*Task description*
Which lines in the material below contain the word "height"? Pick out each such line and copy it in full.
[BEGIN]
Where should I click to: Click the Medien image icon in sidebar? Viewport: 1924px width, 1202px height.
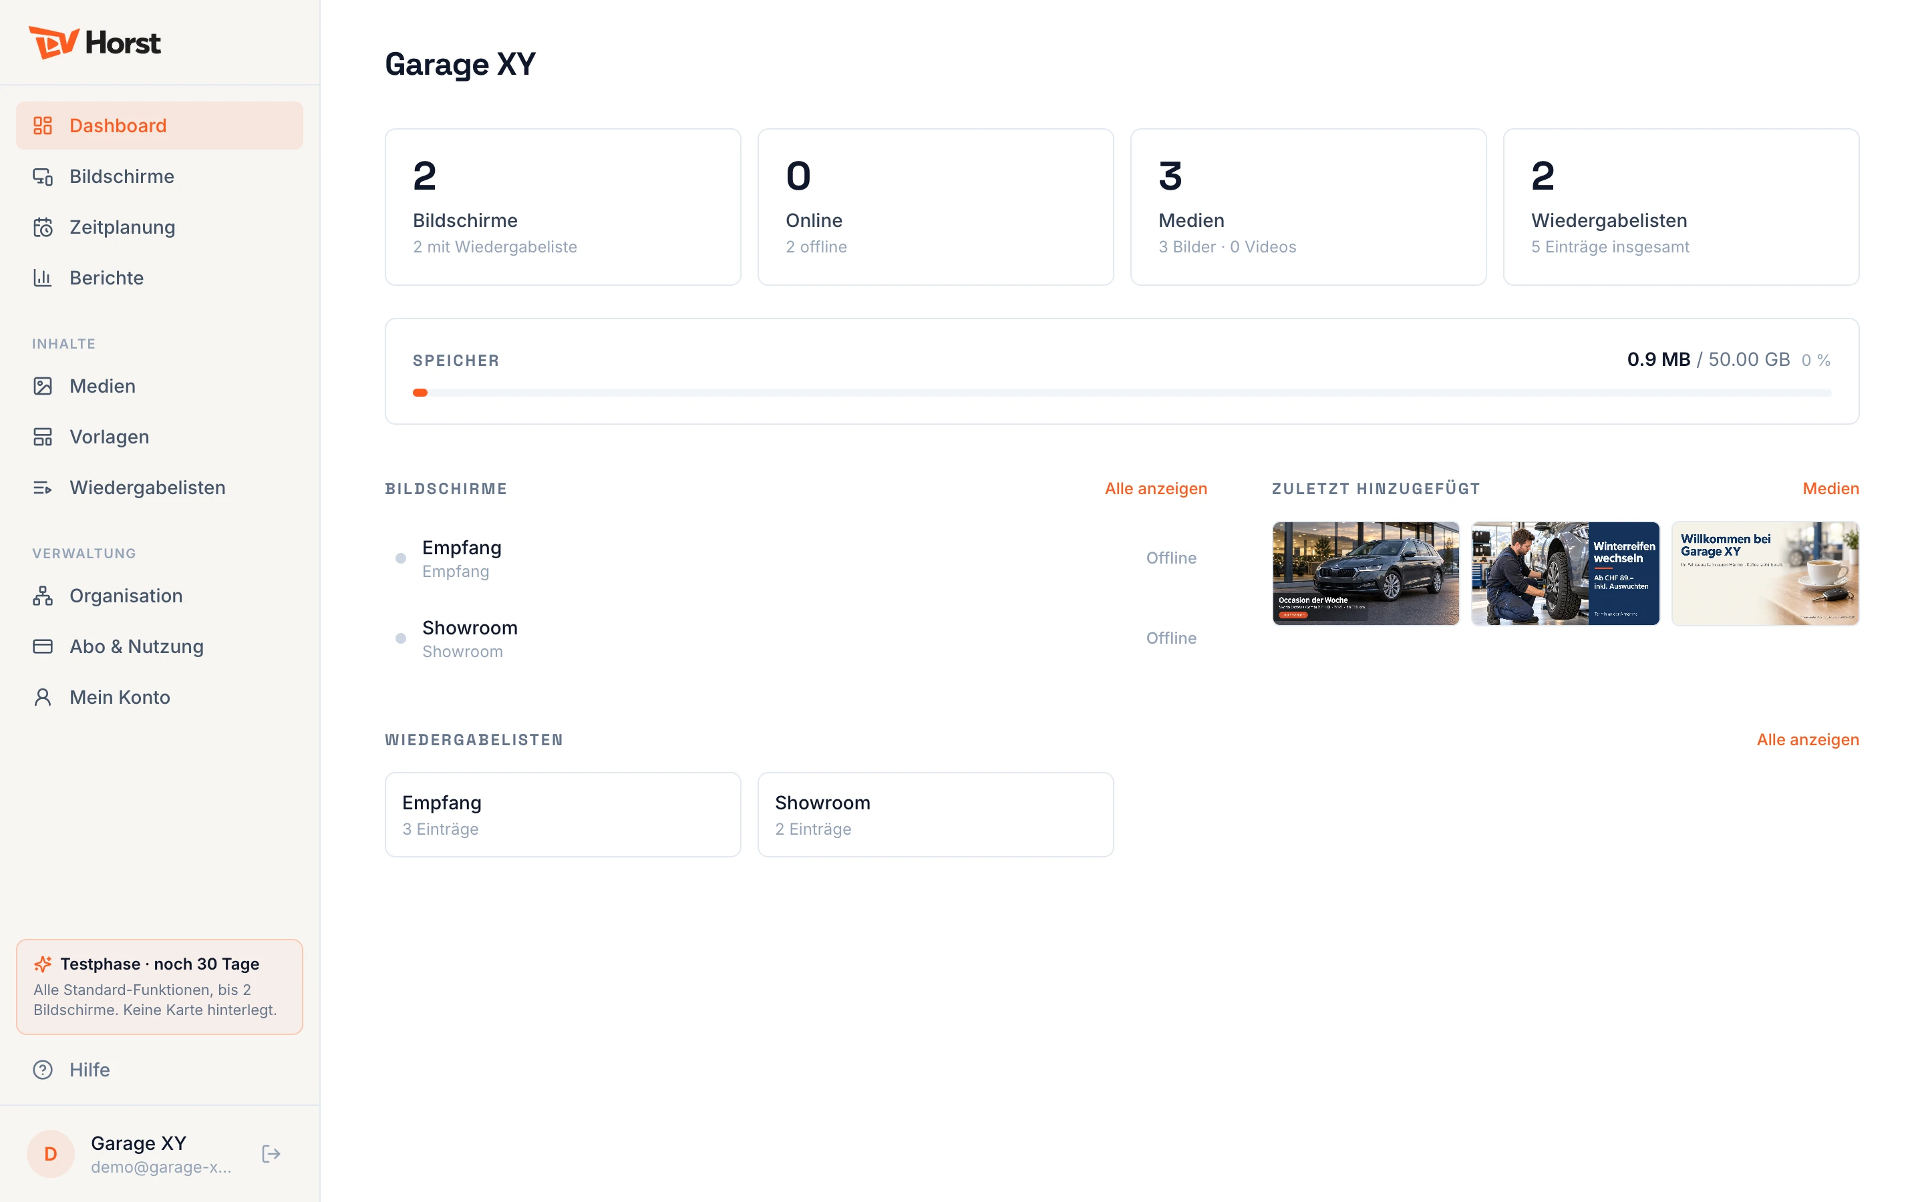(43, 386)
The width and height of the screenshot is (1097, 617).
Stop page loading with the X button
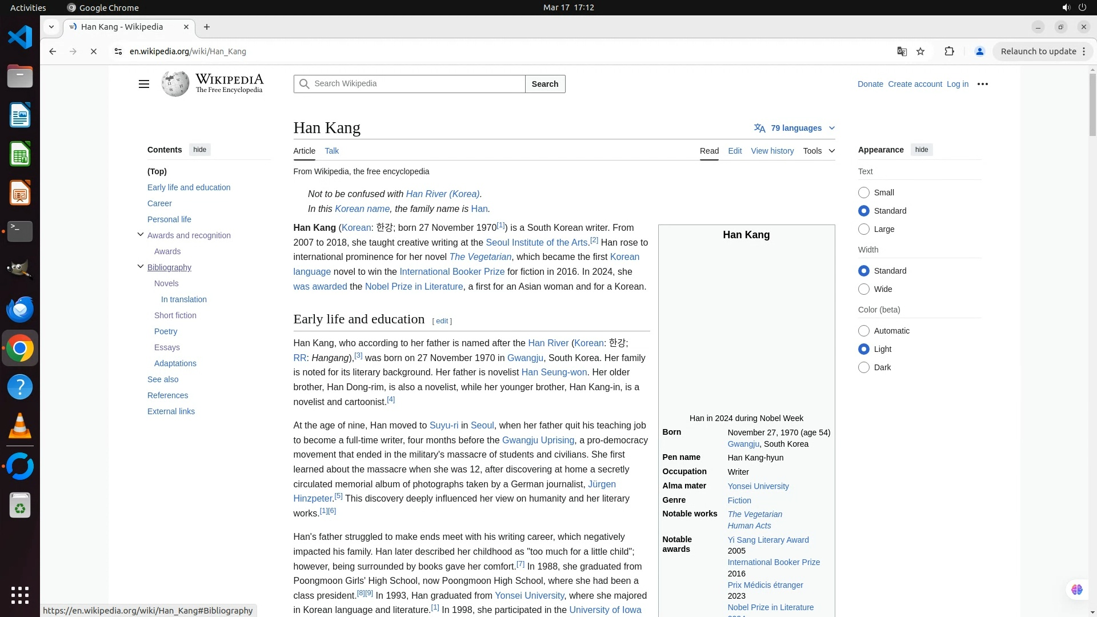[94, 51]
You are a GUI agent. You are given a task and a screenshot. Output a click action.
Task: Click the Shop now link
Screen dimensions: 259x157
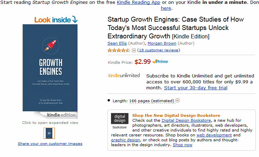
[END]
*Output for this exercise*
Where should I click to: Click the Medien image icon in sidebar? Viewport: 1924px width, 1202px height.
The width and height of the screenshot is (1097, 617).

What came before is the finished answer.